* _Stored data_:
*** Block opens ***

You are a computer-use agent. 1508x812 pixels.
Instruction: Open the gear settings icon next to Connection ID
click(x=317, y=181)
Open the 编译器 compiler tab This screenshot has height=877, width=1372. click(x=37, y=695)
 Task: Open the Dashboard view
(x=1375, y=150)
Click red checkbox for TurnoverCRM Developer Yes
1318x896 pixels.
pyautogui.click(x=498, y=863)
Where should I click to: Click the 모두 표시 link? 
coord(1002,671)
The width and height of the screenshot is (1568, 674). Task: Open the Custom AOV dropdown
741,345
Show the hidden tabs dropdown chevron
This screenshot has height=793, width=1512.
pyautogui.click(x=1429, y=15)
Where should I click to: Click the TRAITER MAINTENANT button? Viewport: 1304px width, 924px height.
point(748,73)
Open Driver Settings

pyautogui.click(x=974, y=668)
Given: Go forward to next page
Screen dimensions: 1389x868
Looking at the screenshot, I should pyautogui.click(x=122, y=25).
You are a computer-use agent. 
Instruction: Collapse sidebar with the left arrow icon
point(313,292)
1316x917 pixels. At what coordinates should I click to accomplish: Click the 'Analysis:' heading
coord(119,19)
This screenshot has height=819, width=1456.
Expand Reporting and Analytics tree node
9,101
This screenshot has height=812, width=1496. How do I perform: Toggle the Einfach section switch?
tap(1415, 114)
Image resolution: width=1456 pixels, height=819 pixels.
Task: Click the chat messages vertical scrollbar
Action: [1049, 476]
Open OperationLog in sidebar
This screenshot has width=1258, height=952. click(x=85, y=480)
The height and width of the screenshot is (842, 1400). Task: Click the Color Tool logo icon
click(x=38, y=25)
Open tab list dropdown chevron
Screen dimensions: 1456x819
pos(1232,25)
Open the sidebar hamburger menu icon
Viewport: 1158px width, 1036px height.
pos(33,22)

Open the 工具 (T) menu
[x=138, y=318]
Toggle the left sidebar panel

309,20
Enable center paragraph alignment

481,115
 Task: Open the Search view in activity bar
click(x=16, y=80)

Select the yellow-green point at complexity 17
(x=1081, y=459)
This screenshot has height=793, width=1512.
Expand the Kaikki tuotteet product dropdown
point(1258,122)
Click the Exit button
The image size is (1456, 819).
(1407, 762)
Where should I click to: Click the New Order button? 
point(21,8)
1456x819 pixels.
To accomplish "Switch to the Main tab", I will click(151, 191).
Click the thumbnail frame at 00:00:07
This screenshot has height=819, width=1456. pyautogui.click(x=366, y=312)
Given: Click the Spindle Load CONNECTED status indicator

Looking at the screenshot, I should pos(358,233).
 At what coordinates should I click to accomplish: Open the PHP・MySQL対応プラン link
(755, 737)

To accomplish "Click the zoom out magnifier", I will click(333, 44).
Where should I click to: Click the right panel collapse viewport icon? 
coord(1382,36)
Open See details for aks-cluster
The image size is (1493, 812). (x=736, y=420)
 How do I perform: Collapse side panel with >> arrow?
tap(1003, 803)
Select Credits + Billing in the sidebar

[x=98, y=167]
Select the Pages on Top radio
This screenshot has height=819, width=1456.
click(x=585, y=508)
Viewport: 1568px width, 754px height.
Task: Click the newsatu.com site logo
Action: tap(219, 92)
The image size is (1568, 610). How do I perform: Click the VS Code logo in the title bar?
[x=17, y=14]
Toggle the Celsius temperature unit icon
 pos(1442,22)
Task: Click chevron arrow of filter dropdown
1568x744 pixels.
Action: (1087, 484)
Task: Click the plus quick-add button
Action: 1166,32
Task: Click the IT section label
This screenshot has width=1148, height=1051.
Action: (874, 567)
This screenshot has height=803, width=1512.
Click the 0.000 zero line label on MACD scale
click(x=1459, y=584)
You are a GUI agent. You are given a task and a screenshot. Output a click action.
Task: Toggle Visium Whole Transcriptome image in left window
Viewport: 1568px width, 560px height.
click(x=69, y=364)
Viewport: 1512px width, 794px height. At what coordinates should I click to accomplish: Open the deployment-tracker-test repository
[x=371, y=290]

*** Block closes ***

* _Exercise goal_:
Please extract exactly, and only, the lines from the line containing "Toggle the Celsius temperature unit icon" through the last line of the records.

* _The completed task_:
Toggle the Celsius temperature unit icon
 pos(1442,22)
Task: Click chevron arrow of filter dropdown
1568x744 pixels.
Action: (1087, 484)
Task: Click the plus quick-add button
Action: 1166,32
Task: Click the IT section label
This screenshot has width=1148, height=1051.
Action: (874, 567)
This screenshot has height=803, width=1512.
Click the 0.000 zero line label on MACD scale
click(x=1459, y=584)
You are a GUI agent. You are given a task and a screenshot. Output a click action.
Task: Toggle Visium Whole Transcriptome image in left window
Viewport: 1568px width, 560px height.
click(x=69, y=364)
Viewport: 1512px width, 794px height. At what coordinates should I click to accomplish: Open the deployment-tracker-test repository
[x=371, y=290]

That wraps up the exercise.